A Swiss silver pocket/stop watch presented by The Automobile Club on the occasion of the 1903 Gordon Bennett Cup in Ireland, by Stauffer Son & Co., the rear case inscribed AUTOMOBILE CLUB, GORDON-BENNETT CUP RACE, IRELAND, 1903, the inside of the case further inscribed MRS. W. BIRTWISTLE, BILLINGE SCAR, BLACKBURN, movement running, enamel dial damaged James Gordon Bennett Jnr. (1841-1918) is perhaps best remembered for sending Stanley off to find Dr Livingstone in Africa, and for his name being adopted as an exclamation of surprise, a reference to his reputation for leading a hedonist, playboy lifestyle. Having taken over from his father as the publisher of the New York Herald, he financed a series of annual international motor races for the Gordon Bennett Cup from 1900 to 1905. Great Britain had won the event in 1902 courtesy of S.F. Edge driving a Napier and with it the right to host the following year's event in his native country. Racing at this time was conducted on closed public roads, but this was illegal in the British Isles. A special Act of Parliament was rushed through to allow a 103-mile circuit centred on Athy, just south-west of Dublin in Ireland, to be sanctioned for the 1903 Gordon Bennett Cup.
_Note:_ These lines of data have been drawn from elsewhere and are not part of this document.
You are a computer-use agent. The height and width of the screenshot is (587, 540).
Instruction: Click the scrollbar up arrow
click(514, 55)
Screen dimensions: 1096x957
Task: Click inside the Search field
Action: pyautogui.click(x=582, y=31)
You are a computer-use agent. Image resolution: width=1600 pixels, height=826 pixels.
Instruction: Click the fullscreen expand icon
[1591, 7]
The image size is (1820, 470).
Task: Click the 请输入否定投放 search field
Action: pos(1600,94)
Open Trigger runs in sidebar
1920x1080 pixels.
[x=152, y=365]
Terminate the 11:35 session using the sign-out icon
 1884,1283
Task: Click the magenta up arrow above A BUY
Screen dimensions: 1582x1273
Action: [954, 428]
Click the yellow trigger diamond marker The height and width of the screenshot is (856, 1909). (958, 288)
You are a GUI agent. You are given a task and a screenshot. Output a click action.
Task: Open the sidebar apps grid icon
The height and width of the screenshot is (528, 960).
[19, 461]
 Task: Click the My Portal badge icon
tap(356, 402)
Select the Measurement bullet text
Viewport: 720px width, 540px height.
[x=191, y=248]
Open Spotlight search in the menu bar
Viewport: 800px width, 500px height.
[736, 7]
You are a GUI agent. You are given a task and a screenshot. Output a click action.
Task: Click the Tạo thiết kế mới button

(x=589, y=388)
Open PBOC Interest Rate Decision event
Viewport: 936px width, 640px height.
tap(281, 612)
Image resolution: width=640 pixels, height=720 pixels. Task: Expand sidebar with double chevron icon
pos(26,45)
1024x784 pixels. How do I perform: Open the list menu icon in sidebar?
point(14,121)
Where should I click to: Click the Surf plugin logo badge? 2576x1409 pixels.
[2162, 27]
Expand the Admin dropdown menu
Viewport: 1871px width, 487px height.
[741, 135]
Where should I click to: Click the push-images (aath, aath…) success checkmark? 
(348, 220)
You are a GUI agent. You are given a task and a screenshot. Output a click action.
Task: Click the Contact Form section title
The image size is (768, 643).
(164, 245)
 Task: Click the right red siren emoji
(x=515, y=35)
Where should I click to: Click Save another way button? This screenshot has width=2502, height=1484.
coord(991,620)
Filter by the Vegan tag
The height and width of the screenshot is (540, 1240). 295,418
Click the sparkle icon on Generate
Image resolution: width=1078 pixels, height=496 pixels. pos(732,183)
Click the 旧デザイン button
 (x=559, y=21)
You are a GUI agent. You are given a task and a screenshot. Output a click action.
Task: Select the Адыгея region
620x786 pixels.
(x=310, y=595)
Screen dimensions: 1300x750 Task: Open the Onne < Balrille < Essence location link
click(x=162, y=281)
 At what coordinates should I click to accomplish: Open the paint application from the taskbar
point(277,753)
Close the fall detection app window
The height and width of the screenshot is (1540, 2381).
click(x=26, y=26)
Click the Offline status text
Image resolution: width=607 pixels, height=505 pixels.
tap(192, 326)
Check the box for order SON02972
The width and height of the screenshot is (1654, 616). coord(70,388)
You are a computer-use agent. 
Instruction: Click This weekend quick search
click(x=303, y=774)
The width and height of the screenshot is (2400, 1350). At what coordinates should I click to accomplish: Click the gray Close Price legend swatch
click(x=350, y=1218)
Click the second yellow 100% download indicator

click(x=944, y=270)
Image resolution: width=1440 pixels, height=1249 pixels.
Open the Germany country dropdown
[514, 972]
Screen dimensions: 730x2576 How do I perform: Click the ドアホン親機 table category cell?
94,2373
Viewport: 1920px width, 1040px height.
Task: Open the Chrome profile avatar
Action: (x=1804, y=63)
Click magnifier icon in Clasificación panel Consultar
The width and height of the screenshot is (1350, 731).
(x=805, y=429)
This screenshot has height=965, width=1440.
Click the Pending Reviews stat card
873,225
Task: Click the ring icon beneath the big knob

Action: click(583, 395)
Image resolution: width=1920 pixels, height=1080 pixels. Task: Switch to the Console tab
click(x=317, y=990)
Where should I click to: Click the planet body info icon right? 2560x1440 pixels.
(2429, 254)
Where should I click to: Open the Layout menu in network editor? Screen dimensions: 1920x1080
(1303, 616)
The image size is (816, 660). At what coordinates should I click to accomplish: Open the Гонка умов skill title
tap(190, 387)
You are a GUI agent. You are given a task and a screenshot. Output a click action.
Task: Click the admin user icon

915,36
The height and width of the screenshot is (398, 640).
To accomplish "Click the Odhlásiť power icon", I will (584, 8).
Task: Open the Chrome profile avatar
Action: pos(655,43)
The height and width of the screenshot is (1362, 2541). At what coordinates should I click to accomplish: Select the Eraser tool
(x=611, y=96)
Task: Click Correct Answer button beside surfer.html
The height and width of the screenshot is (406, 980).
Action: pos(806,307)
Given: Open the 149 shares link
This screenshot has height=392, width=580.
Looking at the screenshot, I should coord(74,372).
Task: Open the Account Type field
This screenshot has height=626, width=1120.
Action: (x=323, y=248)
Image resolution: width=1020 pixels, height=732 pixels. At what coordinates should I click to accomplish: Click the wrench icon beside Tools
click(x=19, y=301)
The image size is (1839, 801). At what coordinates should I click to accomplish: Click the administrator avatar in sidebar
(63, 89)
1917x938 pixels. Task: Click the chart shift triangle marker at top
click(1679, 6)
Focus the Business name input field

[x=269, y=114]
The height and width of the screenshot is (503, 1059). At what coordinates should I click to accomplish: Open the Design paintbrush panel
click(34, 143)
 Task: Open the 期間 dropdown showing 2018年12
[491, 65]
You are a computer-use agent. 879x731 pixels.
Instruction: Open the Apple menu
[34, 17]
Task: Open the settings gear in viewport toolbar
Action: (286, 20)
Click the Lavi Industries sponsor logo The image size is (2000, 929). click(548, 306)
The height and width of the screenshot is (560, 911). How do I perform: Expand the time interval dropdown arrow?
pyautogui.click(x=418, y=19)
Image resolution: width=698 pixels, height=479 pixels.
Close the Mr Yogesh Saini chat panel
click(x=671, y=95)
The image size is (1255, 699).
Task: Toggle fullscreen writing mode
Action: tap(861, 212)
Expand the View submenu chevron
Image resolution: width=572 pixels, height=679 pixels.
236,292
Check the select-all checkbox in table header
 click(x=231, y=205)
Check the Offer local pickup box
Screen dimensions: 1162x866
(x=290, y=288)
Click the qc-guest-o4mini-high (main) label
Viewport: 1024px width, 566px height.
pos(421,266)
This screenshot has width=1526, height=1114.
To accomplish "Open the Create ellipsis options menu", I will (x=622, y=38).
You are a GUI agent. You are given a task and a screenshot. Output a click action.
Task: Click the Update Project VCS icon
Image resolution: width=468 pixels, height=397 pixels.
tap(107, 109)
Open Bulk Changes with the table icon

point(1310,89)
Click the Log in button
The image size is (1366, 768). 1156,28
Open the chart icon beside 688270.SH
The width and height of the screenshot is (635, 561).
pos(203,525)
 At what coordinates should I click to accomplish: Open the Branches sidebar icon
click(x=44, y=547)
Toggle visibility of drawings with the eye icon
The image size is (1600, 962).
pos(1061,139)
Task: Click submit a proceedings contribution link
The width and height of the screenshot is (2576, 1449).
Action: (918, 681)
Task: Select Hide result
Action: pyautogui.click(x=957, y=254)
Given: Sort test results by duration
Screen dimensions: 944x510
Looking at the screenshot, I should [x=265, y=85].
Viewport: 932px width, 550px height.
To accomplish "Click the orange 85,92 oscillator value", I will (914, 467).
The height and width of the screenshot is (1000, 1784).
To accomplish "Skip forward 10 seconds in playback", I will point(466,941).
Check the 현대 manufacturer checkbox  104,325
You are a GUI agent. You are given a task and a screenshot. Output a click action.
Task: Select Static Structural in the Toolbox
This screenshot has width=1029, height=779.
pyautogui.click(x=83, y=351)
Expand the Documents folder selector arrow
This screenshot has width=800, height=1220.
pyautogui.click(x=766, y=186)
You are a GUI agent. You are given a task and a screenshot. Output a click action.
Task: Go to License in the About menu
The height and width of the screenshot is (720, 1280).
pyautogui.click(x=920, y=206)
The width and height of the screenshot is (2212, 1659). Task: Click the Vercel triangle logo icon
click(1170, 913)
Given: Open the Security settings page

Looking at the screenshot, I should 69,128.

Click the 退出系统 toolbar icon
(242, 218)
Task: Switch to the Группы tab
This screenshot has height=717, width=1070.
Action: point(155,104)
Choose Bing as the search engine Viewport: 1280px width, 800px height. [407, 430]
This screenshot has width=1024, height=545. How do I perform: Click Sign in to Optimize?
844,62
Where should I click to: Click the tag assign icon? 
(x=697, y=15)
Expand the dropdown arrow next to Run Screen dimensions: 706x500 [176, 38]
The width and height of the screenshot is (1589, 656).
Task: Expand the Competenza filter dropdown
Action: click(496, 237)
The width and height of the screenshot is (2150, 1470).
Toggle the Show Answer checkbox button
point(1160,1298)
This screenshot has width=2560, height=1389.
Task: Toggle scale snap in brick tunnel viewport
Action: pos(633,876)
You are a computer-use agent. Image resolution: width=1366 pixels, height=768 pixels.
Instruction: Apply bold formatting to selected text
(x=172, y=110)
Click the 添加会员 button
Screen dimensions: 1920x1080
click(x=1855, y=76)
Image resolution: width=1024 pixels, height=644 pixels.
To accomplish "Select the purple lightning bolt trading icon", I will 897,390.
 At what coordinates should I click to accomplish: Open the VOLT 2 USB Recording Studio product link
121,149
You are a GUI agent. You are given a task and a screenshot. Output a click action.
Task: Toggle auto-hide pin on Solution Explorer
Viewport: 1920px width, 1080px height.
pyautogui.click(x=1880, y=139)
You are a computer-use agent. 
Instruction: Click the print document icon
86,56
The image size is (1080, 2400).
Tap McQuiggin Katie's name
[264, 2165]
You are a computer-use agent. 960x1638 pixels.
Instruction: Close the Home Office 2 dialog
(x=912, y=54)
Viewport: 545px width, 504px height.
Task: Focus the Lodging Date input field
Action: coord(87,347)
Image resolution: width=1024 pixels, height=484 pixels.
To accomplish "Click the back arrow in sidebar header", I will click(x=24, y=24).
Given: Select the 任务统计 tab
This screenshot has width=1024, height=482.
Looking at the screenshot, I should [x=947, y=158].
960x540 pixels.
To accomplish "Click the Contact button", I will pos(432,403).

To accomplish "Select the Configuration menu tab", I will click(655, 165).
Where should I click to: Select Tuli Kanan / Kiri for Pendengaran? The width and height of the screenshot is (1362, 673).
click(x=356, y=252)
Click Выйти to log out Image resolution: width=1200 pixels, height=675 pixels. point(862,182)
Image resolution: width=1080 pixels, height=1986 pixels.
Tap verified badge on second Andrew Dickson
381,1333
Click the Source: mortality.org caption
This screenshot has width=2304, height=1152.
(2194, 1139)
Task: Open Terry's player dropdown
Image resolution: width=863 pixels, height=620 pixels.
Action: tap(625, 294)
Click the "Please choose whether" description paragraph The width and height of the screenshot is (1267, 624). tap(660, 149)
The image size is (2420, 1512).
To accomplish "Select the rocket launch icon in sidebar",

As a tribute to the Emerald Isle, the host nation's team of cars were painted in what thereafter would always be referred to as 'British Racing Green'. Victory in the 1903 race went to the German team with Camille Jenatzy in a Mercedes averaging just over 49mph for the 328-mile race around the winding Irish lanes. This watch was presented on the occasion of the 1903 race by the Automobile Club to the wife of William Birtwistle, a wealthy cotton mills owner who lived in the Elizabethan mansion Billinge Scar, a five-acre estate near Blackburn. Typical of the Victorian and Edwardian industrial aristocracy, Birtwistle was a yachting, golfing and motor car enthusiast, whose servants numbered full time mechanics. As an aside, one of William's brothers Richard Birtwistle turned out for Blackburn Rovers FC when he wasn't too busy running the Roe Lee cotton mills, and even scored Rovers' opening goal in their 1884 F.A. Cup final win.